→ Problem description
Render the listing below as a Markdown table with the columns "Row" and "Line," covering only the stretch from the line containing "You are a GUI" through the line containing "Expand the Организация dropdown list", with both ends included. Give one row per line with its row number, skip blank lines, and leave out the pictures.
— START Supplied records —
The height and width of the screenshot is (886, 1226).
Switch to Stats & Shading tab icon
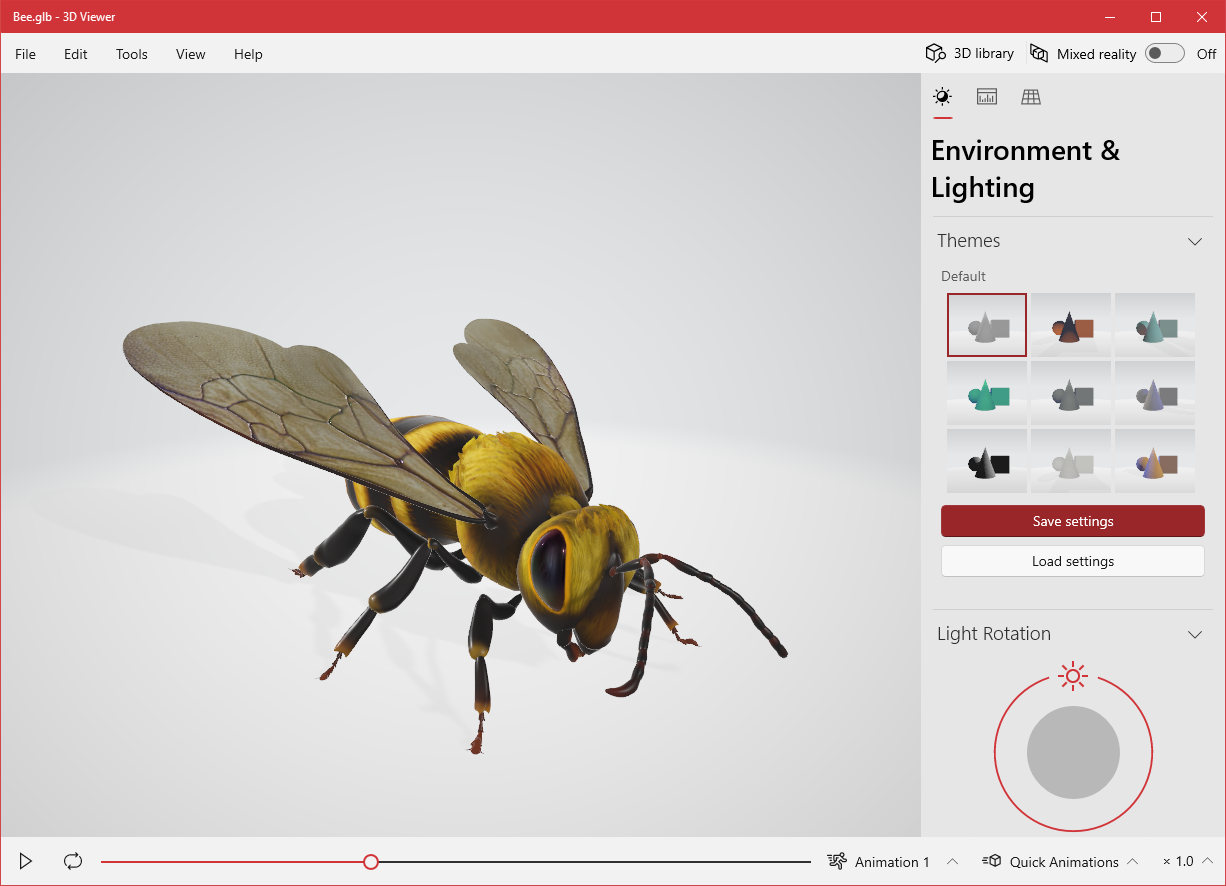[987, 97]
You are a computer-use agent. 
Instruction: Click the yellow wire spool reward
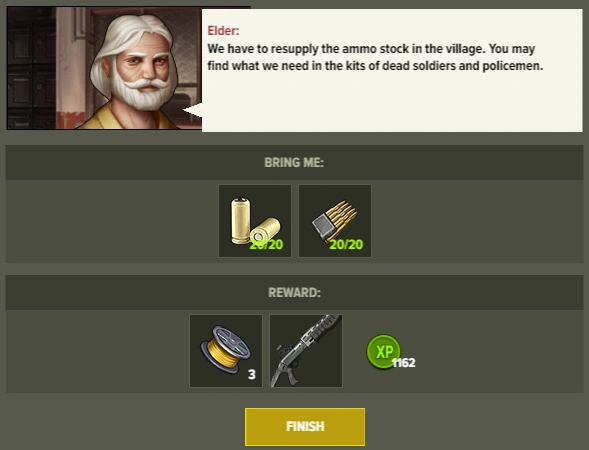click(x=226, y=351)
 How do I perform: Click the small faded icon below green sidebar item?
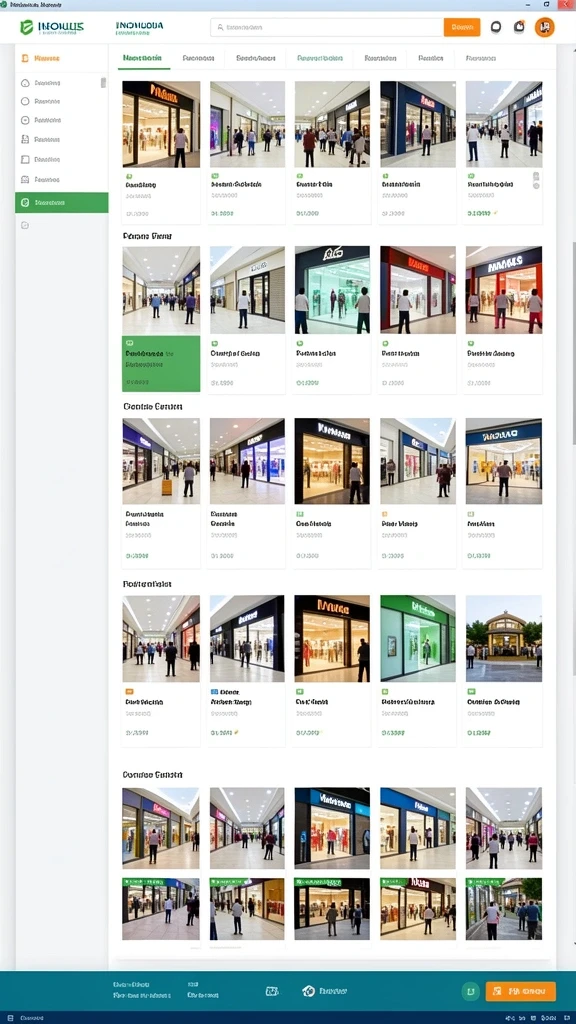(x=25, y=225)
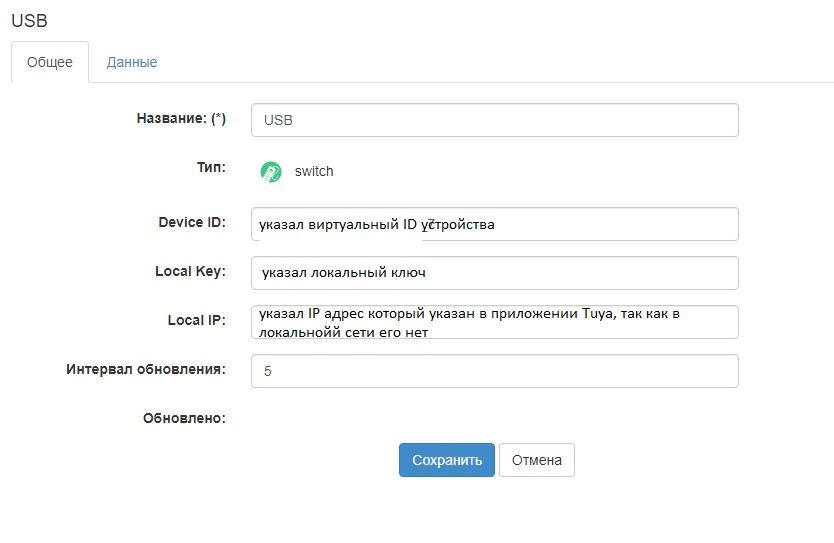834x543 pixels.
Task: Click inside the Device ID field
Action: click(x=494, y=224)
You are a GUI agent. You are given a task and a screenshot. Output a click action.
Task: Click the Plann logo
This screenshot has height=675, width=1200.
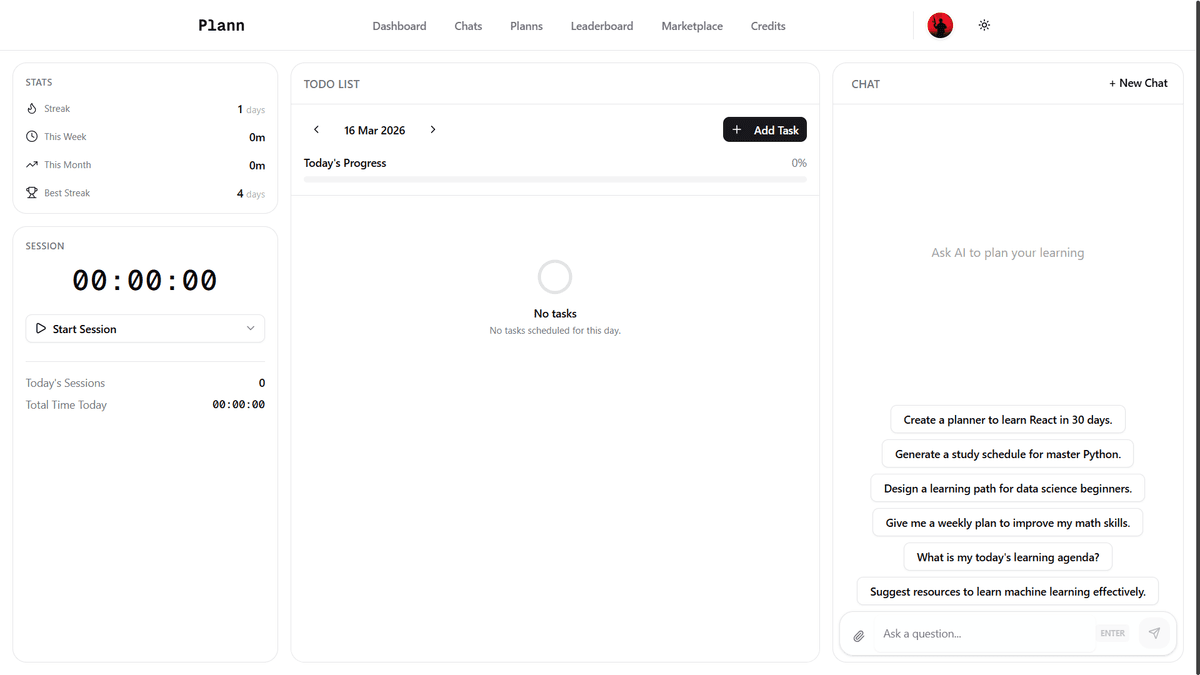point(221,26)
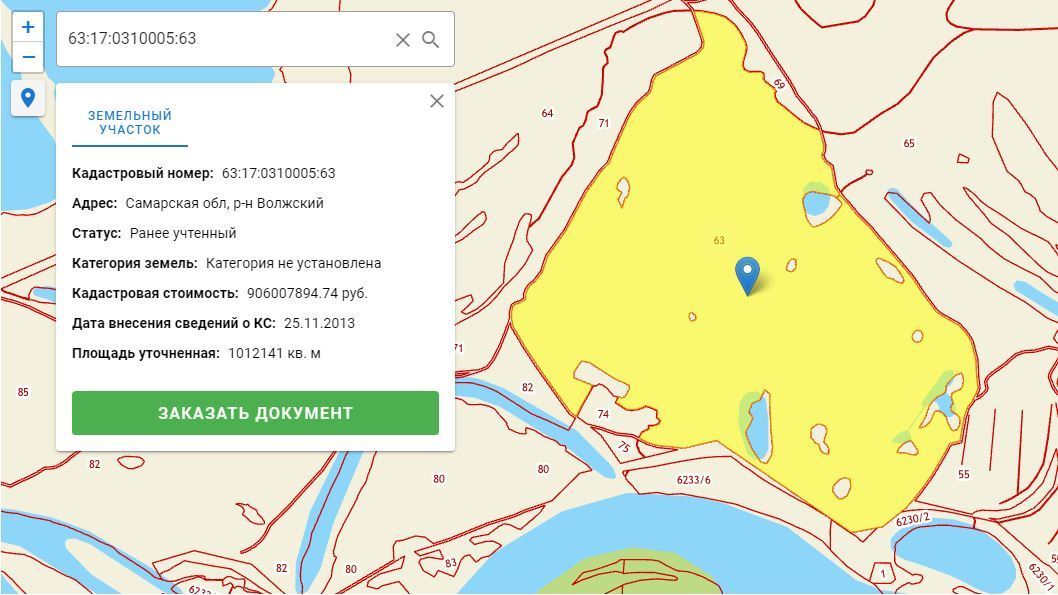The width and height of the screenshot is (1058, 595).
Task: Select the geolocation pin icon on the left
Action: click(x=27, y=98)
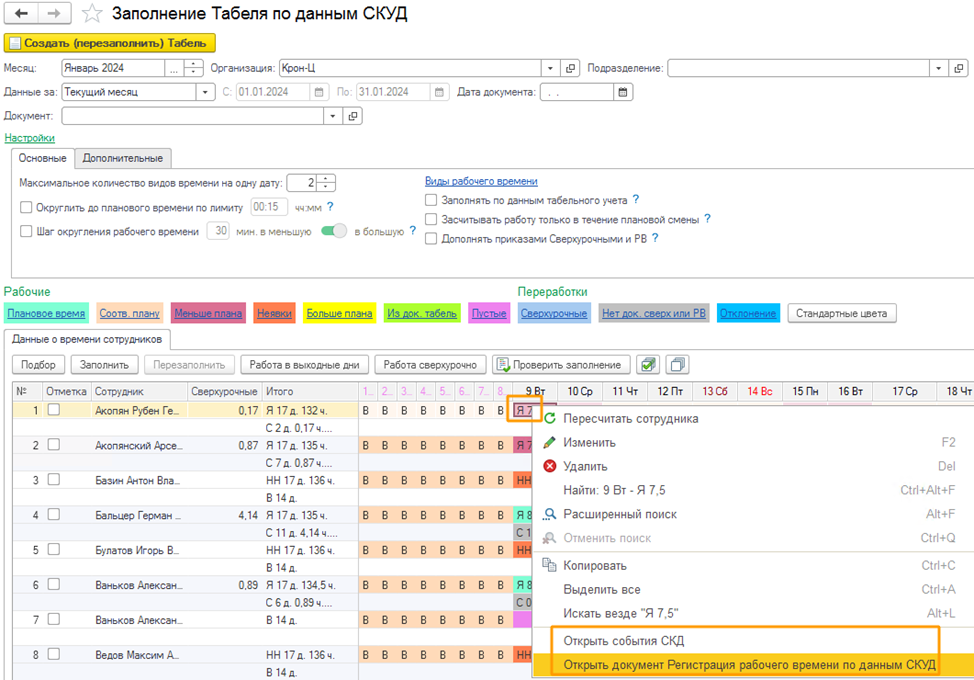Expand the Организация dropdown list
The width and height of the screenshot is (974, 680).
click(550, 68)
— END Supplied records —
→ Written response
| Row | Line |
|---|---|
| 1 | You are a GUI agent. You are given a task and a screenshot. Output a click action. |
| 2 | Task: Click the Plann logo |
| 3 | This screenshot has height=675, width=1200. |
| 4 | point(221,26) |
| 5 | The width and height of the screenshot is (1058, 595). |
| 6 | Task: Select the geolocation pin icon on the left |
| 7 | Action: click(x=27, y=98) |
| 8 | Expand the Организация dropdown list |